My latest novel, Sophie, in Shadow, set in 1914 India, required a daunting amount of research. Since a great deal has been written about India under the Raj, a broad picture of life in British India was not difficult to find. But what I also discovered -- in the memoirs of private citizens, and in histories like Margaret MacMillan’s Women of the Raj --  were fascinating, less often recorded details of everyday life.

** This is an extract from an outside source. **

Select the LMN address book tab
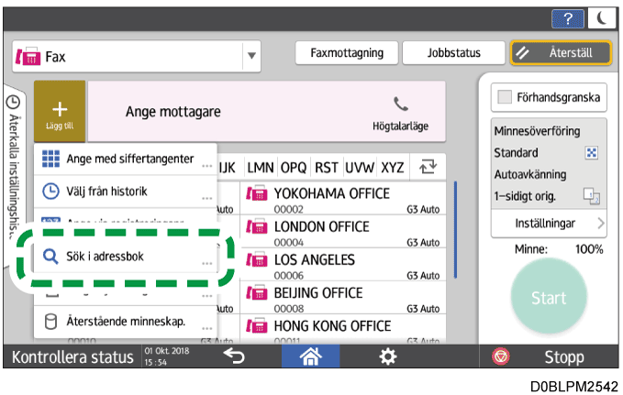Screen dimensions: 623x395 click(x=261, y=167)
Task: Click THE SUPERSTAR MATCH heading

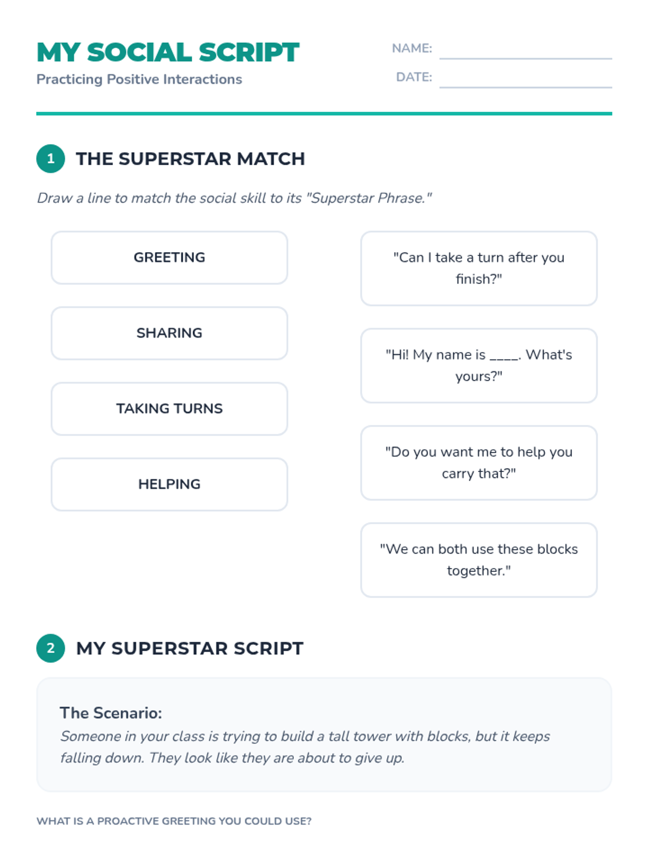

When the ladies of the Raj  escaped from the sweltering plains to their rented houses in the hill stations, they transported not only clothing and supplies, but a good deal of household furniture. A list of basic necessities in The Complete Indian Housekeeper and Cook (1888) includes crockery and kitchen utensils, carpets, a chest of drawers, bed linen, iron cots, three boxes of books, ornaments ,coats for the servants, an iron bath, and a great deal else -- eleven camel loads in all. (Cited by Margaret MacMillan in Women of the Raj)


 
Simple Menus and Recipes for Camp, Home and Nursery by Lucy Carne
(1902) suggests a suitable breakfast in camp, while touring: kidney stew, pigeon potato pie and a curry. The Complete Indian Housekeeper and Cook  provides a list of garments in which a lady might  survive the heat: undergarments of silk or flannel, corsets buttoned to a petticoat and covered by a silk camisole, and then a light woolen tea gown. Optionally, a memsahib might add a flannel cummerbund and a cork spine-protector.

"Next to the Sikh soldier, the nattiest native in India is the postman, who is dressed in a blue uniform with a blue turban of cotton or silk cloth to match, and wears a nickel number over his forehead with the insignia of the postal service, and a girdle with a highly ornamental buckle… You can mail a letter to any part of Calcutta in the morning, and if your correspondent takes the trouble, he can reach you with a reply before dinner. " (Modern India by William Eleroy Curtis, 1905)


"The Fishing Fleet was by long-established custom made up of the highly eligible, beautiful daughters of wealthy people living in India. This was the only way in which they could come out under the protection of their parents, to meet eligible young men and marry. Those who failed returned to England in the spring and were known as the "Returned Empties. " (Plain Tales from the Raj , Charles Allen, Ed.)